Chief of Army Staff
- In office January 1971 – 29 July 1975
- Preceded by: Hassan Katsina
- Succeeded by: Theophilus Danjuma

Commandant of the Nigerian Defence Academy
- In office January 1969 – January 1971
- Preceded by: Brig M.R. Varma
- Succeeded by: Maj-Gen. R.A. Adebayo

Governor of Mid-Western Region
- In office January 1966 – August 1967
- Preceded by: Dennis Osadebay
- Succeeded by: Albert Okonkwo

Personal details
- Born: 10 January 1932. Ovu, British Nigeria (now Delta State, Nigeria)
- Died: 10 February 2019 (aged 87) Lagos, Nigeria
- Party: Unaffiliated

Military service
- Allegiance: Nigeria
- Branch/service: Nigerian Army
- Rank: Major general

= David Ejoor =

Nigerian politician and general (1932–2019)

David Akpode Ejoor RCDS, PSC, (10 January 1932 – 10 February 2019) was a Nigerian military officer who served as Chief of Army Staff (COAS).

== Career ==
Early in Ejoor's career, he commanded the guard at the flag-raising ceremony at midnight on Nigerian Independence Day. Ejoor later claimed that then-Lieutenant Colonel Chukwuemeka Odumegwu Ojukwu had approached him and future military Head of State Yakubu Gowon to discuss a coup plot amid the 1964 election crisis.

◆ EXERCISE 1
In the David Ejoor profile, switch "Governor" to "Administrator" and write out the passage starting at "Governor of Mid-Western" and ending at "Delta State, Nigeria)".
◆ EXERCISE 2
Continue the David Ejoor profile after its final sentence.

◆ DATA EXCERPTS
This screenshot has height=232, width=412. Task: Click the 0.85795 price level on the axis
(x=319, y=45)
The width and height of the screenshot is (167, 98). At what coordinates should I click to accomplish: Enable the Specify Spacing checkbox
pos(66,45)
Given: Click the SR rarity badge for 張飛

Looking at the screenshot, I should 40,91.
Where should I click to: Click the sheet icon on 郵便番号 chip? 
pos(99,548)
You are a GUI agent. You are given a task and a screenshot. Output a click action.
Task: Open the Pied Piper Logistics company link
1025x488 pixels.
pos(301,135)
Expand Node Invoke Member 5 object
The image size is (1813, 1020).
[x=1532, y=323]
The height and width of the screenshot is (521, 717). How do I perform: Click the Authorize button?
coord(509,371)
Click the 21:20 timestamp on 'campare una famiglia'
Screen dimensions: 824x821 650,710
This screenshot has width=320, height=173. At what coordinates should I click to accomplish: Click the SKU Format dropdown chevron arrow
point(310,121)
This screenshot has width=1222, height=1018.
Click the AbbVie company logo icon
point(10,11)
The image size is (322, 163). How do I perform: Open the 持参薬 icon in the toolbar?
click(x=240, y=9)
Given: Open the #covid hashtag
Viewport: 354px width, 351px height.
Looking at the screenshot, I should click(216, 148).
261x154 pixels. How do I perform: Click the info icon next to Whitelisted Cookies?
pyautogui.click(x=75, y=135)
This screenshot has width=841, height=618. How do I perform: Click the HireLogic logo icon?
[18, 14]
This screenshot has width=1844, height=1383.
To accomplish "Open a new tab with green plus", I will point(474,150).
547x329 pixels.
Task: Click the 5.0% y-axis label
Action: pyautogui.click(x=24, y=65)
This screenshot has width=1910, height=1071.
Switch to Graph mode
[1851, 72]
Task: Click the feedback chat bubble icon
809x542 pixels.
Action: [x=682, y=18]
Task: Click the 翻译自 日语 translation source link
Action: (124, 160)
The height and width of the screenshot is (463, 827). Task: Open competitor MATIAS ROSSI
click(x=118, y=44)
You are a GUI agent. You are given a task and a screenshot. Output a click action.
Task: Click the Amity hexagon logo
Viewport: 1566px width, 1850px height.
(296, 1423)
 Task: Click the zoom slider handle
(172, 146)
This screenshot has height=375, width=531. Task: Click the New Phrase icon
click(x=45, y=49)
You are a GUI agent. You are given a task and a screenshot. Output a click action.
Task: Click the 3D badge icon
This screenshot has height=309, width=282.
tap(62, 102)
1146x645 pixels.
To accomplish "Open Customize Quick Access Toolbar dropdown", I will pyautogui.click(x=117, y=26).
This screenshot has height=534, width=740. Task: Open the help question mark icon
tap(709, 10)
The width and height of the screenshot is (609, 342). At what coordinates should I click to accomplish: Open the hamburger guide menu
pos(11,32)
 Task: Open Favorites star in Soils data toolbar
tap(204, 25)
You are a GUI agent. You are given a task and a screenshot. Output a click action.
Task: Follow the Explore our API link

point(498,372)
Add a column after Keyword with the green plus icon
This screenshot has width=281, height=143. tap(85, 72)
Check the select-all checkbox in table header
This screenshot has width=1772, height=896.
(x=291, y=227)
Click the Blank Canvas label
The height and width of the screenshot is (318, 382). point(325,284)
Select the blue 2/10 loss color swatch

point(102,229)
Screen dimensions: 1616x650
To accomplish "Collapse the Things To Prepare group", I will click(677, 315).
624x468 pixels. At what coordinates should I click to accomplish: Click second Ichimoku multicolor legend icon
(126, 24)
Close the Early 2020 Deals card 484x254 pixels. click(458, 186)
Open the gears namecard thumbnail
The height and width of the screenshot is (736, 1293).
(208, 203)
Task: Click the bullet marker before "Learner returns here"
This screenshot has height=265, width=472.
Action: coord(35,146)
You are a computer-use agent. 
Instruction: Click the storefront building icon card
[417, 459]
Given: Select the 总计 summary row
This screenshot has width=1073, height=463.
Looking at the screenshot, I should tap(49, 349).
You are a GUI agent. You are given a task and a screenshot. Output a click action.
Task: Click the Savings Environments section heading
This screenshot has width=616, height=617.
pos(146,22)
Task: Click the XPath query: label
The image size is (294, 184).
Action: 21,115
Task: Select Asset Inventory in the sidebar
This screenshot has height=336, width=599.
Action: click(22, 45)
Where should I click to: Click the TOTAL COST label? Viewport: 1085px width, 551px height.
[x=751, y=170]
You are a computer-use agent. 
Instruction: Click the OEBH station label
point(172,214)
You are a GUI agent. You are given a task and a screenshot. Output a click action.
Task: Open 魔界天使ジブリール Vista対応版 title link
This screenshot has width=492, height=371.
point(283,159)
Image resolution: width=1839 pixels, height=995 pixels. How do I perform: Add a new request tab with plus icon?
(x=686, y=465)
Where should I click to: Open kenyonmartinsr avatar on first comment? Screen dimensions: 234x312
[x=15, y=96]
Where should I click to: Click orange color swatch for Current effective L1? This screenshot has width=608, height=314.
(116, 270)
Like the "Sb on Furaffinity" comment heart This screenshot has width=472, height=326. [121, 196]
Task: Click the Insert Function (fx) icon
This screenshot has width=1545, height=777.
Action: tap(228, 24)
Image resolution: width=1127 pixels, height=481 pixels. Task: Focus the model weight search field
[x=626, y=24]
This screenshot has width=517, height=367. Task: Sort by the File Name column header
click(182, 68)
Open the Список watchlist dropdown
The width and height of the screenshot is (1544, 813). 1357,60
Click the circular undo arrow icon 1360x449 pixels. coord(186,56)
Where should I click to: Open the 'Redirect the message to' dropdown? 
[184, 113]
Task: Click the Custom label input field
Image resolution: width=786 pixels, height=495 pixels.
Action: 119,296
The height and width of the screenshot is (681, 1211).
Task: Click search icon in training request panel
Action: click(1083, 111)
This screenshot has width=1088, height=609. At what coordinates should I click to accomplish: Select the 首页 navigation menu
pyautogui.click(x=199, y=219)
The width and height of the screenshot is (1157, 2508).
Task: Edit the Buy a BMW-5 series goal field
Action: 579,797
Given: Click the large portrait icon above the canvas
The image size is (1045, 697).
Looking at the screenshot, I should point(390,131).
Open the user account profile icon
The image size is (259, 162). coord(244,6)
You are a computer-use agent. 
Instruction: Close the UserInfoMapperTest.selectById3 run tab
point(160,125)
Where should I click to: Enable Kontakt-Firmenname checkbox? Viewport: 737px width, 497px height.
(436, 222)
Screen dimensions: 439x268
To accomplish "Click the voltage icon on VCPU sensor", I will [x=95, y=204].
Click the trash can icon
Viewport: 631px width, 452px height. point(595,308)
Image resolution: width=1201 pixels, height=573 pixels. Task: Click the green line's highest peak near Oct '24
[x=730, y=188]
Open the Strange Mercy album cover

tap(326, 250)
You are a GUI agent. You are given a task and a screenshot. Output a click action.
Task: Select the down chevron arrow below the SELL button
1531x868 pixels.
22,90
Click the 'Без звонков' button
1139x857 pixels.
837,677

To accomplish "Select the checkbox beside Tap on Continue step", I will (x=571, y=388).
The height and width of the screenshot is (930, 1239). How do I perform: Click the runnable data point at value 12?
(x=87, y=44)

◆ REPLY 1
Administrator of Mid-Western Region
- In office January 1966 – August 1967
- Preceded by: Dennis Osadebay
- Succeeded by: Albert Okonkwo

Personal details
- Born: 10 January 1932. Ovu, British Nigeria (now Delta State, Nigeria)

◆ REPLY 2
On the week before the January 1966 coup d'état, Ejoor—who had recently succeeded Adekunle Fajuyi as commander of the Enugu-based 1st Battalion—was in Lagos attending a brigade conference along with many other senior officers. On the night of 14 January, many of these officers (including Ejoor and several coup plotters) went to a party celebrating Brigadier Zakariya Maimalari's marriage. Afterwards, Ejoor returned to his Ikoyi hotel, waking up the next morning to spent shell casings and bloodstains on the floors from the aftermath of the ambush on fellow hotel guest Lieutenant-Colonel Abogo Largema, a putschist target who was shot dead by Emmanuel Ifeajuna and Godfrey Ezedigbo during the night. Realizing that the military was in crisis, Ejoor reported to General Officer Commanding Johnson Aguiyi-Ironsi at 2nd Battalion headquarters in Ikeja; Aguiyi-Ironsi—who had narrowly escaped several putschist attempts to capture him—initially did not trust Ejoor, asking “David, are you with me or against me?” while holding a pistol. After Ejoor assured Aguiyi-Ironsi of his loyalty, the GOC ordered Ejoor back to Enugu to command his 1st Battalion. Arriving by plane just before noon, Ejoor found that his battalion had heeded orders from coup plotter Ifeajuna to "take over key installations and arrest government ministers" without realizing that they were abetting a coup. Ejoor ordered those soldiers back to the barracks, deployed future minister and then-Lieutenant Yohanna Kure to prevent any attempt to break jailed opposition leader Obafemi Awolowo out of prison, and dispatched future Chief of Staff SMHQ and then-Lieutenant Shehu Musa Yar'Adua to arrest Lieutenant Aloysius Akpuaka, "the officer who relayed Ifeajuna's orders to the battalion."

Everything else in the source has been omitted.